Collected data entries
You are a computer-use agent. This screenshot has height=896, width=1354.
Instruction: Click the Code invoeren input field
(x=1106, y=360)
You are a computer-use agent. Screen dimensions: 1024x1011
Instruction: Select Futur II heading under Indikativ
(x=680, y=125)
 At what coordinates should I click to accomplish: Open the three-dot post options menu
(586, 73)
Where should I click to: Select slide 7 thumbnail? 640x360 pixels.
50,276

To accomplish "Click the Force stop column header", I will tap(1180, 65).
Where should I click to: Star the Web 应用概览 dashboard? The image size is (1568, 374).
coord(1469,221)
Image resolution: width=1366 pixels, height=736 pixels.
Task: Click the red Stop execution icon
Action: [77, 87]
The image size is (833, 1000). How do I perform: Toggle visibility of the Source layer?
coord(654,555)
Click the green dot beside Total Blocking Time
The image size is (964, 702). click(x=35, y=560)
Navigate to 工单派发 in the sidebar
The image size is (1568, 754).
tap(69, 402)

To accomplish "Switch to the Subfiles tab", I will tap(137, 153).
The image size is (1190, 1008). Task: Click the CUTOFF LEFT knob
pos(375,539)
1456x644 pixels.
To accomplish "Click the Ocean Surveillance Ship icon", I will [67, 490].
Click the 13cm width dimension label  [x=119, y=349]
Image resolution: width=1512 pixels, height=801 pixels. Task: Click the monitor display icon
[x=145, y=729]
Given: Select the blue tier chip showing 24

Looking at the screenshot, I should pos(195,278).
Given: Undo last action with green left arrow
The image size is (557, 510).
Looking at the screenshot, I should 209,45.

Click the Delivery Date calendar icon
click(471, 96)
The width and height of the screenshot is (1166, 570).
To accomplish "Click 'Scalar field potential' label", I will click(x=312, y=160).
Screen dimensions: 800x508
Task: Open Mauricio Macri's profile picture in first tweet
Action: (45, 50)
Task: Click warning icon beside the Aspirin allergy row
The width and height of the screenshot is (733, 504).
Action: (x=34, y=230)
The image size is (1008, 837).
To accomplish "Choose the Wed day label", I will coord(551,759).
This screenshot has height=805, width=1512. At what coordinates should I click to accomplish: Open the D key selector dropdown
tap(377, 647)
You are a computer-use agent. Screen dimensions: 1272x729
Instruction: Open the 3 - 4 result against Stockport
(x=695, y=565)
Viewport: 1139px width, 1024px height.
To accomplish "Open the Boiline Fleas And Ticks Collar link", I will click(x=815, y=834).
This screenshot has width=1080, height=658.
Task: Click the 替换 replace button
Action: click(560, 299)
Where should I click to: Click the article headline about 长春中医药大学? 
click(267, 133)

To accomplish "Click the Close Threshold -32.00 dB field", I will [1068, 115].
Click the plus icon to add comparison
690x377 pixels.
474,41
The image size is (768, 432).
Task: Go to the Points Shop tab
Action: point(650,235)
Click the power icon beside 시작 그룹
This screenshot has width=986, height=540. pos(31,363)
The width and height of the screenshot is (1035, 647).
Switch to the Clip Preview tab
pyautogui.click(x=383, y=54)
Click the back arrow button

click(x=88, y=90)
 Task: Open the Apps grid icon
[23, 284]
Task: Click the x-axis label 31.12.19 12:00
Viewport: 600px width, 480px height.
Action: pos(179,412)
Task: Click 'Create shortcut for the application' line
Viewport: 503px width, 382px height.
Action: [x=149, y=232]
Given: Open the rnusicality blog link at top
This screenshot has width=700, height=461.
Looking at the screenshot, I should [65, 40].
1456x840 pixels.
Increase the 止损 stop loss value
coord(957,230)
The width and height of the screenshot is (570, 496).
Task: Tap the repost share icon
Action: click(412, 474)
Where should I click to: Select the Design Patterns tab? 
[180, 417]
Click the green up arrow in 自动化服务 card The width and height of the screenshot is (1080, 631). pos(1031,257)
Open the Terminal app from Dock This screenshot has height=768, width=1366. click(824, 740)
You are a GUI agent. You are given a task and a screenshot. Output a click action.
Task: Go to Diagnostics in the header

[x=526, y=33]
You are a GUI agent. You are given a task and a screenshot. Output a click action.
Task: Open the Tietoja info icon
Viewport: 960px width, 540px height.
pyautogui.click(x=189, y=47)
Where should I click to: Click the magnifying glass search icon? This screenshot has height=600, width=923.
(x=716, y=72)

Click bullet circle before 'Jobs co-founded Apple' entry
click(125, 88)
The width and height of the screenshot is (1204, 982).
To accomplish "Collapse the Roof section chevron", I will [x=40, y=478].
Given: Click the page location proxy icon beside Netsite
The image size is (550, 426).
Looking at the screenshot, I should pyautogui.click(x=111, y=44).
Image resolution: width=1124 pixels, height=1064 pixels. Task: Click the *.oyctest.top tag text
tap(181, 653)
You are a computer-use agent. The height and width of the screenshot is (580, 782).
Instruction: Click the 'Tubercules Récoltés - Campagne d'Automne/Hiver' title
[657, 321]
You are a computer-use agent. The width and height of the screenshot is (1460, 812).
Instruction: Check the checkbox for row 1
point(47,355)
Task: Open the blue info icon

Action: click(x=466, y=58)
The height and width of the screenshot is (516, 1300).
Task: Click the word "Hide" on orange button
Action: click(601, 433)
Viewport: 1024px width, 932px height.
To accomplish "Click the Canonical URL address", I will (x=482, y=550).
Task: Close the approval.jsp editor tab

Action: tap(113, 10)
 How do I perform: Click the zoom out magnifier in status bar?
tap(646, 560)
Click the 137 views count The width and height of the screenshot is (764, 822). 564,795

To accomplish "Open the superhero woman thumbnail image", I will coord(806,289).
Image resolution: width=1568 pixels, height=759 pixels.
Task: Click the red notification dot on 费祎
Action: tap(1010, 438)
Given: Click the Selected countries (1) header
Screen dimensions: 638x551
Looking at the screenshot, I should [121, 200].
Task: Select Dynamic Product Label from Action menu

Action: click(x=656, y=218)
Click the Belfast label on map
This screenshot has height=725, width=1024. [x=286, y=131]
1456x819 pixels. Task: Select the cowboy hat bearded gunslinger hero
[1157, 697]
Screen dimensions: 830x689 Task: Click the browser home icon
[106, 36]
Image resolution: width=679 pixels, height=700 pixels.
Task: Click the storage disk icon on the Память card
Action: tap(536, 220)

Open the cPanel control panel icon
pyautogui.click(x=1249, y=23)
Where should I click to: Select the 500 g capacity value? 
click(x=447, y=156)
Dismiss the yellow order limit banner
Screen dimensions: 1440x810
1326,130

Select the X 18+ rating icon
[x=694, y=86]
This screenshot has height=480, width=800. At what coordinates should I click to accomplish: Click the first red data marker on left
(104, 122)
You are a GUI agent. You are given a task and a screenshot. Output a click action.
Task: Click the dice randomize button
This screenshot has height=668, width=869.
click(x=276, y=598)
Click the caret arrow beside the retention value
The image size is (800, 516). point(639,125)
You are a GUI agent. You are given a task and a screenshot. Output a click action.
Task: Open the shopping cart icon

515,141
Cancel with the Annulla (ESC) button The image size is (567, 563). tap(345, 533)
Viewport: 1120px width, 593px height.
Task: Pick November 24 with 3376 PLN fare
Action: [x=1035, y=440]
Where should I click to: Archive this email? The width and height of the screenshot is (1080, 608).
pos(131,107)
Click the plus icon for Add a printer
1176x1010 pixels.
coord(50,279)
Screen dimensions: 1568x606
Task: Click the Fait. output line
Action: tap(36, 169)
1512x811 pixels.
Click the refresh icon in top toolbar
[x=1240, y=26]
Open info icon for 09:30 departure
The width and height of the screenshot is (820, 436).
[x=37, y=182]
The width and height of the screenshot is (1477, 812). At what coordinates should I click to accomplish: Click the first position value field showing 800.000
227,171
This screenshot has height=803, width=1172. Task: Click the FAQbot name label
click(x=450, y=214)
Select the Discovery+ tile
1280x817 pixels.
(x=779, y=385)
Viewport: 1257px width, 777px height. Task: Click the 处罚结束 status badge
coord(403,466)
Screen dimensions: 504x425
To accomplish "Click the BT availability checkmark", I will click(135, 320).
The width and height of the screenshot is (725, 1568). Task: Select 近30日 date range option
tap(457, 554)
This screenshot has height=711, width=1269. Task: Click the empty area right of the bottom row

*ABOUT THIS TASK:* From the records above, copy only the lines starting with the line that holds "Task: Open the Apps grid icon" and going on through the line that holds "1456x840 pixels.", exactly as written.

*TASK OUTPUT:*
 Task: Open the Apps grid icon
[23, 284]
Task: Click the x-axis label 31.12.19 12:00
Viewport: 600px width, 480px height.
Action: pos(179,412)
Task: Click 'Create shortcut for the application' line
Viewport: 503px width, 382px height.
Action: [x=149, y=232]
Given: Open the rnusicality blog link at top
This screenshot has width=700, height=461.
Looking at the screenshot, I should [65, 40].
1456x840 pixels.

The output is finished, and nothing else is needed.